-------- GIVEN DATA --------

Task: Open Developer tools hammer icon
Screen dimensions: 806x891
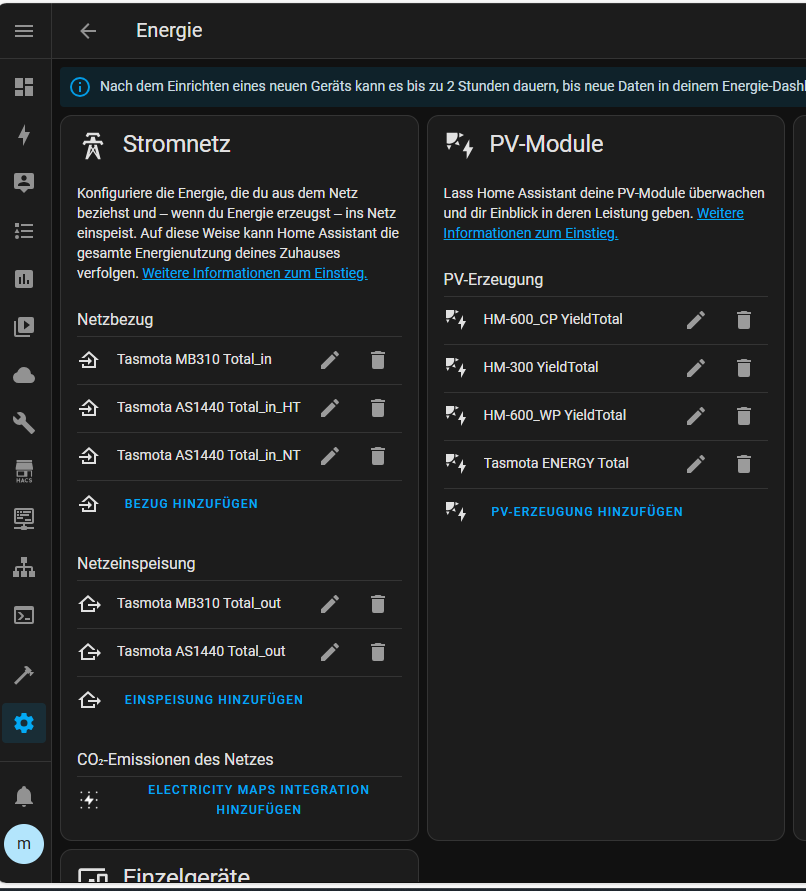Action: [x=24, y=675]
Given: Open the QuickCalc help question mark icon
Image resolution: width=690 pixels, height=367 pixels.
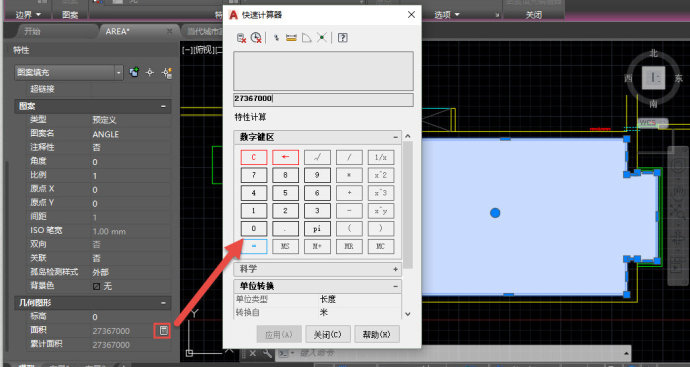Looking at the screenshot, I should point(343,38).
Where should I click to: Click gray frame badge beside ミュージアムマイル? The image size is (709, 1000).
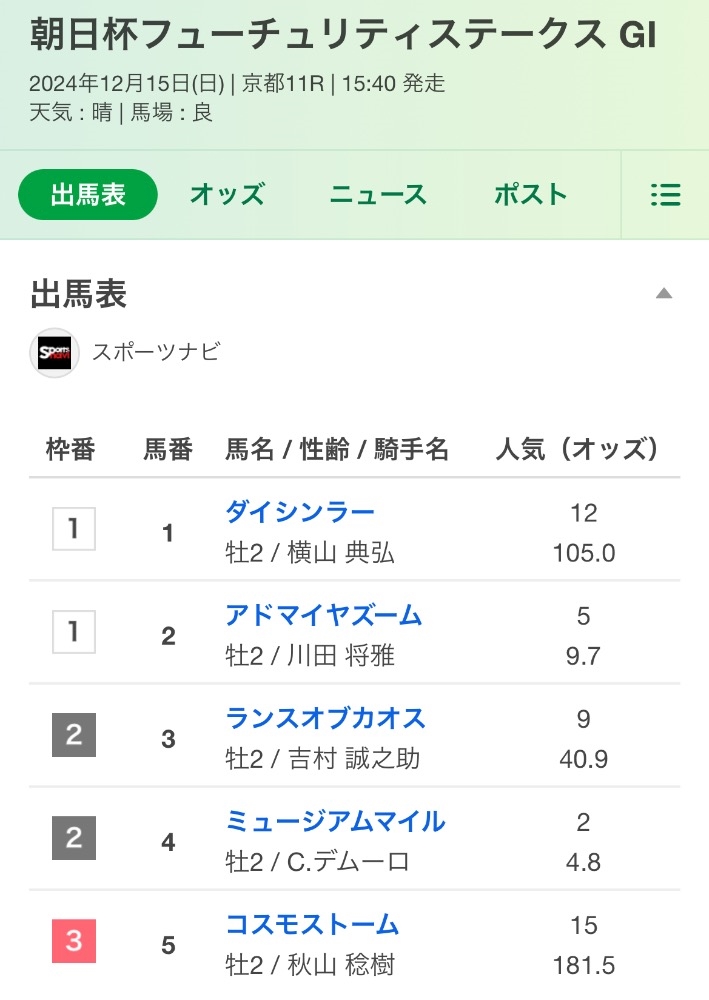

--------

▶ _YOUR TASK_
For each line above that includes "Open", make a copy.

▶ _EXERCISE ANSWER_
Task: Open Developer tools hammer icon
Given: Open the QuickCalc help question mark icon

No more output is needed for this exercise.